● ASSIGNMENT
Every single entry that follows is to be retyped exactly.

= = = =

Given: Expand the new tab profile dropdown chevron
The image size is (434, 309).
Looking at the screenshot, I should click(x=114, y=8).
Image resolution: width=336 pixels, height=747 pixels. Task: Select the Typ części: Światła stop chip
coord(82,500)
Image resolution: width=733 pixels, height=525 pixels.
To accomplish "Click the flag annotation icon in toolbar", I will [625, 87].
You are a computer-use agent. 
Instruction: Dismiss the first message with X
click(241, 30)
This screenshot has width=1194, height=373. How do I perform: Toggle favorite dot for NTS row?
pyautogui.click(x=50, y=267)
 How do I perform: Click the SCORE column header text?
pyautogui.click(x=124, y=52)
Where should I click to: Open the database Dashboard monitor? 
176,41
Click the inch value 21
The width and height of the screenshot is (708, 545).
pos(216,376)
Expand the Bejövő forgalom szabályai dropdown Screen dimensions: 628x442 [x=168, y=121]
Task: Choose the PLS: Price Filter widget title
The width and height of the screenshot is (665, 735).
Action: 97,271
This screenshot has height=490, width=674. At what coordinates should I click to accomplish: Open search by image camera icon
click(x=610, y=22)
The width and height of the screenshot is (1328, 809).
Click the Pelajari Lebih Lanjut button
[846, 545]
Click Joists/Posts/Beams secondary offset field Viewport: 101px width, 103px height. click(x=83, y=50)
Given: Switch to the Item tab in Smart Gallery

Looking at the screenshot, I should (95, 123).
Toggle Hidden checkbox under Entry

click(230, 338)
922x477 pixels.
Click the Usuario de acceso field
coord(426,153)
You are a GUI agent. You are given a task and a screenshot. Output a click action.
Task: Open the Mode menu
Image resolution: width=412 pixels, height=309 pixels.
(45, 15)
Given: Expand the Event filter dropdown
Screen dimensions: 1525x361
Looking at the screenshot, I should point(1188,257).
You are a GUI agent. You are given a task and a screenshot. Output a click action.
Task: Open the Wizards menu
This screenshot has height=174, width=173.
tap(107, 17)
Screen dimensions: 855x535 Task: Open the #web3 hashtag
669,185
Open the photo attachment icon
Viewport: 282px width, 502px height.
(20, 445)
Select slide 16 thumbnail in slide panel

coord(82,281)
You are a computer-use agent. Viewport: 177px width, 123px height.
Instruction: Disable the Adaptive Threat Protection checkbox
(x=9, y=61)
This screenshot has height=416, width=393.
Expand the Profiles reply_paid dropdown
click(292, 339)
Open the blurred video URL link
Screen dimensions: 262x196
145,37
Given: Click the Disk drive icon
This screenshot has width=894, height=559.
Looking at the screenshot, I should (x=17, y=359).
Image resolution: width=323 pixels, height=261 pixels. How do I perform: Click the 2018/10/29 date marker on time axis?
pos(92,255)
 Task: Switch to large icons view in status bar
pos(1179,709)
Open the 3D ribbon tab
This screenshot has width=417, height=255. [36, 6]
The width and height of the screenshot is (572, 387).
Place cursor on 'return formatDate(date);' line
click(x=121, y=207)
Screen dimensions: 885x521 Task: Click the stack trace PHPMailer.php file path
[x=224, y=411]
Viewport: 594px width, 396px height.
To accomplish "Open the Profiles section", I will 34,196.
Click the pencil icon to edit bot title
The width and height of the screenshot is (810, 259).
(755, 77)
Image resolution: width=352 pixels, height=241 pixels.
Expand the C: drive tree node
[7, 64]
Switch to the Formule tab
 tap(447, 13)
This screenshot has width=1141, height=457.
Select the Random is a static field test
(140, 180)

= = = =

● TASK RESPONSE
Given: Expand the new tab profile dropdown chevron
The image size is (434, 309).
Looking at the screenshot, I should click(x=114, y=8).
Image resolution: width=336 pixels, height=747 pixels. Task: Select the Typ części: Światła stop chip
coord(82,500)
Image resolution: width=733 pixels, height=525 pixels.
To accomplish "Click the flag annotation icon in toolbar", I will [625, 87].
You are a computer-use agent. 
Instruction: Dismiss the first message with X
click(241, 30)
This screenshot has width=1194, height=373. How do I perform: Toggle favorite dot for NTS row?
pyautogui.click(x=50, y=267)
 How do I perform: Click the SCORE column header text?
pyautogui.click(x=124, y=52)
Where should I click to: Open the database Dashboard monitor? 
176,41
Click the inch value 21
The width and height of the screenshot is (708, 545).
pos(216,376)
Expand the Bejövő forgalom szabályai dropdown Screen dimensions: 628x442 [x=168, y=121]
Task: Choose the PLS: Price Filter widget title
The width and height of the screenshot is (665, 735).
Action: 97,271
This screenshot has height=490, width=674. At what coordinates should I click to accomplish: Open search by image camera icon
click(x=610, y=22)
The width and height of the screenshot is (1328, 809).
Click the Pelajari Lebih Lanjut button
[846, 545]
Click Joists/Posts/Beams secondary offset field Viewport: 101px width, 103px height. click(x=83, y=50)
Given: Switch to the Item tab in Smart Gallery

Looking at the screenshot, I should (95, 123).
Toggle Hidden checkbox under Entry

click(230, 338)
922x477 pixels.
Click the Usuario de acceso field
coord(426,153)
You are a GUI agent. You are given a task and a screenshot. Output a click action.
Task: Open the Mode menu
Image resolution: width=412 pixels, height=309 pixels.
(45, 15)
Given: Expand the Event filter dropdown
Screen dimensions: 1525x361
Looking at the screenshot, I should point(1188,257).
You are a GUI agent. You are given a task and a screenshot. Output a click action.
Task: Open the Wizards menu
This screenshot has height=174, width=173.
tap(107, 17)
Screen dimensions: 855x535 Task: Open the #web3 hashtag
669,185
Open the photo attachment icon
Viewport: 282px width, 502px height.
(20, 445)
Select slide 16 thumbnail in slide panel

coord(82,281)
You are a computer-use agent. Viewport: 177px width, 123px height.
Instruction: Disable the Adaptive Threat Protection checkbox
(x=9, y=61)
This screenshot has height=416, width=393.
Expand the Profiles reply_paid dropdown
click(292, 339)
Open the blurred video URL link
Screen dimensions: 262x196
145,37
Given: Click the Disk drive icon
This screenshot has width=894, height=559.
Looking at the screenshot, I should (x=17, y=359).
Image resolution: width=323 pixels, height=261 pixels. How do I perform: Click the 2018/10/29 date marker on time axis?
pos(92,255)
 Task: Switch to large icons view in status bar
pos(1179,709)
Open the 3D ribbon tab
This screenshot has width=417, height=255. [36, 6]
The width and height of the screenshot is (572, 387).
Place cursor on 'return formatDate(date);' line
click(x=121, y=207)
Screen dimensions: 885x521 Task: Click the stack trace PHPMailer.php file path
[x=224, y=411]
Viewport: 594px width, 396px height.
To accomplish "Open the Profiles section", I will 34,196.
Click the pencil icon to edit bot title
The width and height of the screenshot is (810, 259).
(755, 77)
Image resolution: width=352 pixels, height=241 pixels.
Expand the C: drive tree node
[7, 64]
Switch to the Formule tab
 tap(447, 13)
This screenshot has width=1141, height=457.
Select the Random is a static field test
(140, 180)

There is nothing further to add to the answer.